More importantly, TWU should have its proposal denied because its admissions policy requires students to sign a “covenant” that promise they will refrain from, inter alia, “sexual sins including… homosexual behaviour” – with the school maintaining the right to discipline or expel students for breach of this agreement. This is repugnant beyond belief. While TWU points to the Supreme Court’s 2001 ruling in Trinity Western v College of Teachers to point to the legality of its covenant for a teaching college, it is certainly fair (1) to question whether this case would be decided similarly today and (2) to say that we should demand a higher standard for the accreditation of the legal profession.

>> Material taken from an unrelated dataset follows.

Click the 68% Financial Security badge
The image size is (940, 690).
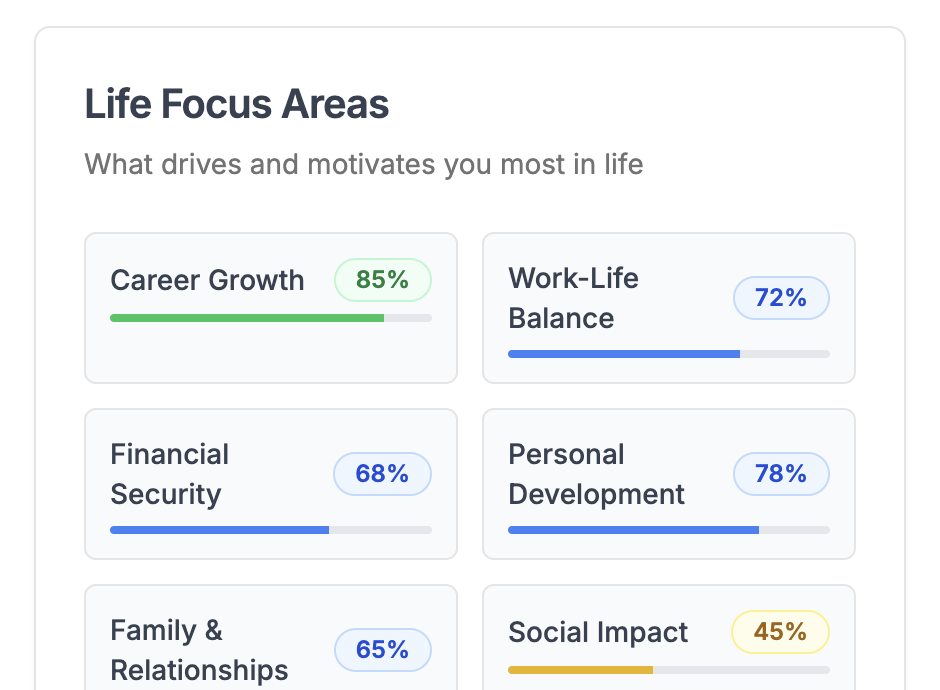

Bill Flanagan, dean of the Queen’s Faculty of Law and president of the Council of Canadian Law School Deans, recently slammed the proposal. In response, Jonathan Kay of the National Post sneered, “If Mr. Flanagan is truly bothered by TWU’s pro-Christian “covenant”, he is free to draft an anti-Christian covenant for his own school.” Encouraging secular schools, such as Mr. Flanagan’s Queen’s, to bar evangelicals is foolish. Instead of setting up barriers as to who can study at which recognized law school, we should ensure that there no groups are targeted for exclusion at any school.
Attempting to further kick sand in the eyes of his National Post faithful, Mr. Kay says, “The world will not stop spinning on its axis if the country gains a new school that happens to be animated by English Canada’s founding Christian creed.” This is a gross mischaracterization of the controversy.
In true libertarian fashion, Mr. Kay sets up an absurdly high barrier for state action – as if only when the world did stop spinning or there was some sort of other societal collapse would be it justifiable to deny TWU’s conscience rights. But we are not infringing on the freedom of TWU’s students and staff to practice their religion; we are deciding whether to grant state accreditation to another law school. Considering we have no need for another law school and that this proposal would create an avenue to practicing law that is unavailable to gays and non-evangelicals, we can and should deny the proposal on the grounds that it is not good policy.
Furthermore, this controversy is being cast as a culture war; it is implied that to deny accreditation on the basis of TWU’s anti-gay policies is to deny the core faith rights of Protestant Christians. It is unfair and simply untrue to cast homophobia as a central tenet of Protestantism.
The two largest Protestant churches in Canada, the United Church and the Anglican Church, have parishes that allow for same-sex marriages and the blessing of same-sex relationships, respectively. TWU itself belongs to the Evangelical Free Church of Canada, which was established in 1917 in the southern Alberta hamlet of Enchant, just outside of Medicine Hat. While the Evangelical Free Church maintains its opposition to gay relationships, these views are but one particular conception of Protestantism.
People in this country can believe in whatever religious or spiritual worldview they choose. This includes the right of Christians to believe that homosexuality is a sin based on a single line of the Bible (Leviticus 18:22), while simultaneously ignoring the rules that anyone “who curseth his father or mother must be killed” (Leviticus 20:9), that “[p]eople who have flat noses, who are blind or lame, cannot go to an altar of God” (Leviticus 21:17-18), and that crop rotation and wearing clothes made of more than one fibre are forbidden (Leviticus 19:19). Denying TWU a law school infringes neither its faculty’s nor its current university students’ freedom to profess their beliefs.
Everyone is entitled the right to practice their faith freely, provided they are not harming anyone else. This does not entitle them the right to demand state accreditation for a law school under the purview of a discriminatory religious community. We need a legal profession that is accessible to all, not one that carves up and shuts off opportunities for access n the basis of sexual orientation or the choice to exercise their conscience rights in a manner inconsistent with evangelical Christianity.